Hora
de valorização da política
Raimundo
Santos*
Já
ali se via que o único caminho a seguir era o da política. Não
prosperaram nem a palavra-de-ordem enfurecida da retaliação nem
as justificativas de que os atentados expressavam atos defensivos
dos mais débeis. Logo teve curso, na Europa, em muitas partes,
nos EUA, uma tensa “guerra de posições”, desenvolvida por
lideranças políticas, governamentais, personalidades e
autoridades religiosas, partidos e opinião pública, que se
investiram de responsabilidade maior pelo mundo, primeiro, para
fazer com que os fatos não nos governassem, como dizia o
comunista italiano autor daquele conceito, falando de situações
adversas. Em lugar da vingança que só levaria ao extermínio de
populações e a radicalizar o irracionalismo buscado pelas explosões,
uma ação, aos poucos concertada, procurou dar direção aos
acontecimentos e se começou a falar de individualizar e punir os
autores e os mandantes dos crimes terroristas. Tornadas a segurança
e a proteção à vida bens de todos -- nas milhares de mortes de
11 de setembro --, começou-se a falar na urgência de se efetivar
uma ampla frente mundial contra o terrorismo, definida como uma
luta também do interesse, e com sua participação, dos povos do
Oriente, cujas civilizações, cultura e religiões compõem o
universo da mesma e única humanidade em busca de vida civil,
democracia e justiça social.
Com
muita nitidez, Massino D’Alema afirmou, em 23 de setembro último,
que “a verdade é que paz, tolerância, diálogo religioso são
os valores da democracia, da Europa, da América, mas não são
exclusivamente valores nossos.

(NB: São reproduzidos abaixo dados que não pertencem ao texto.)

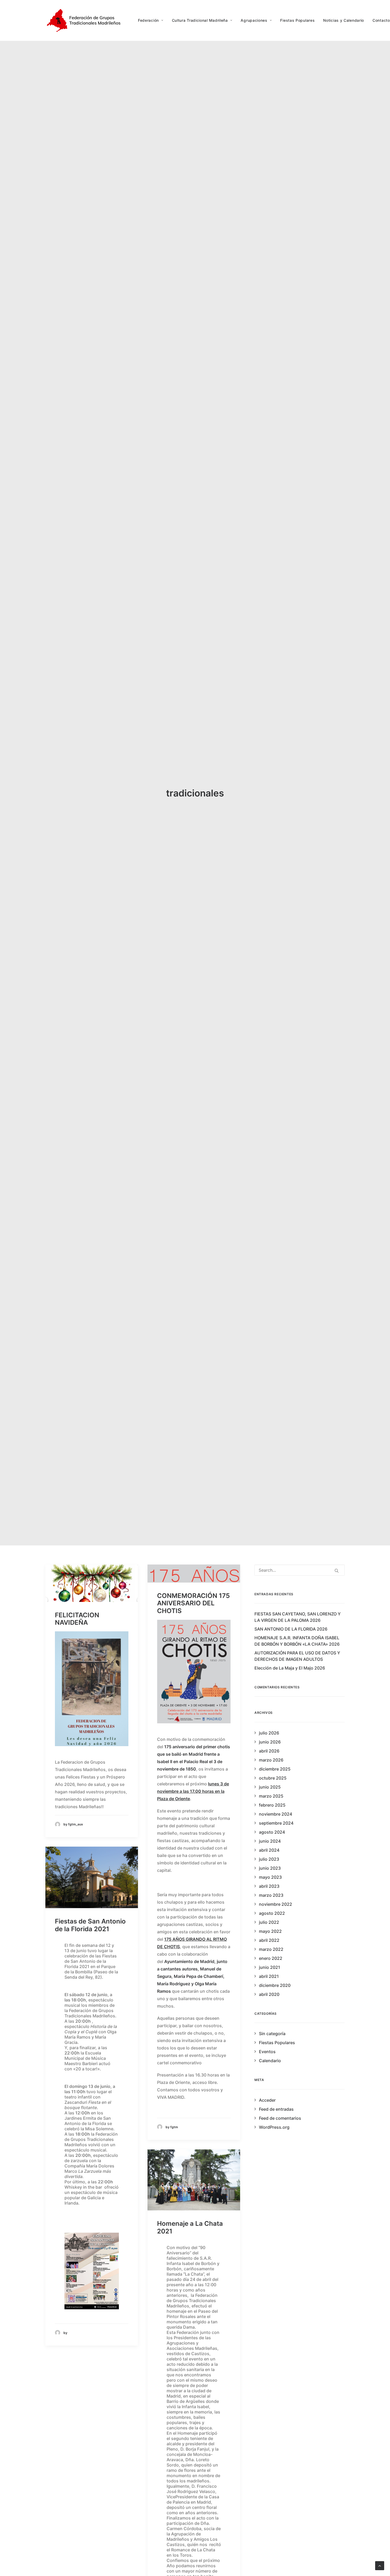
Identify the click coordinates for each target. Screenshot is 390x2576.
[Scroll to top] (379, 2565)
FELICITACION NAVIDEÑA (77, 1619)
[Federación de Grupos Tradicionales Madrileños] (85, 20)
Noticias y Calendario (343, 20)
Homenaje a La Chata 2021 (190, 2227)
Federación (148, 20)
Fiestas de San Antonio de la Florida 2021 (90, 1925)
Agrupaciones (254, 20)
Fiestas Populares (297, 20)
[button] (91, 1583)
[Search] (299, 1570)
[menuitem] (152, 20)
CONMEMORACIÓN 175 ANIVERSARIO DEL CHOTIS (193, 1603)
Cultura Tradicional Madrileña (200, 20)
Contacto (381, 20)
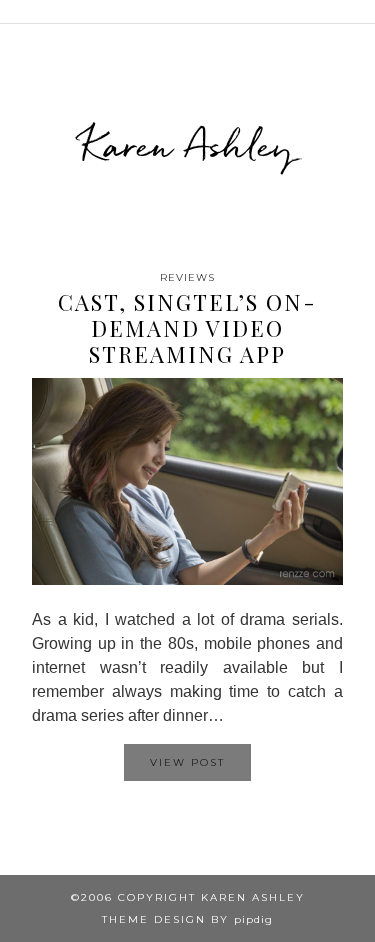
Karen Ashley (187, 145)
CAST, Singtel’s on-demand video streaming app (187, 328)
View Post (187, 762)
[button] (361, 11)
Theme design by (187, 919)
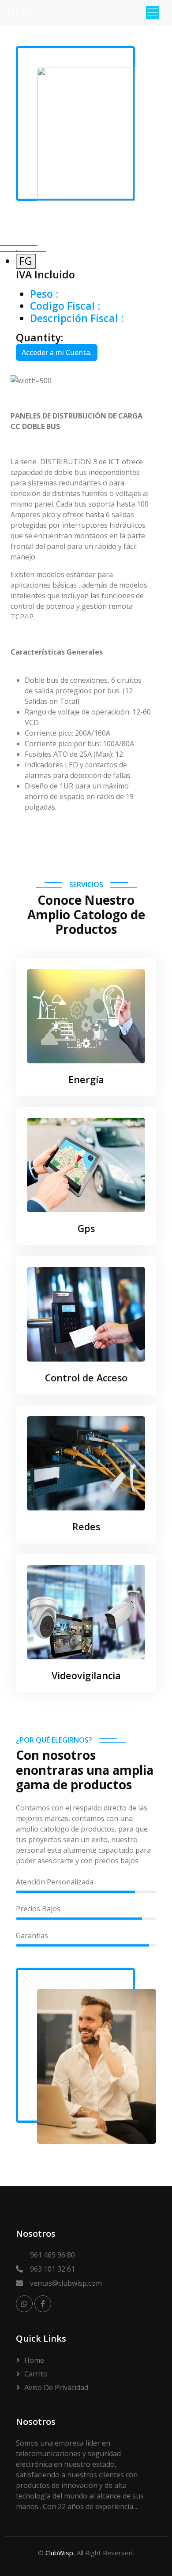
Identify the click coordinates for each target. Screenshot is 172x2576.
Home (34, 2360)
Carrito (36, 2374)
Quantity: (39, 338)
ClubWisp (59, 2552)
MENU (20, 12)
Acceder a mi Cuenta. (57, 352)
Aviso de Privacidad (56, 2387)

São também os profundos valores
compartilhados além dos confins históricos e culturais do
Ocidente. Ai de nós,
se julgássemos aqueles princípios dentro de uma fortaleza
assediada. Faríamos o jogo dos bárbaros e dos assassinos. É
preciso entender que o mundo islâmico, em sua esmagadora maioria,
é a primeira vítima do fanatismo. As bombas e as destruições
também o atingiram. Elas são tentativas de bloquear os países e
os povos do Islam no caminho para uma política aberta e pacífica”.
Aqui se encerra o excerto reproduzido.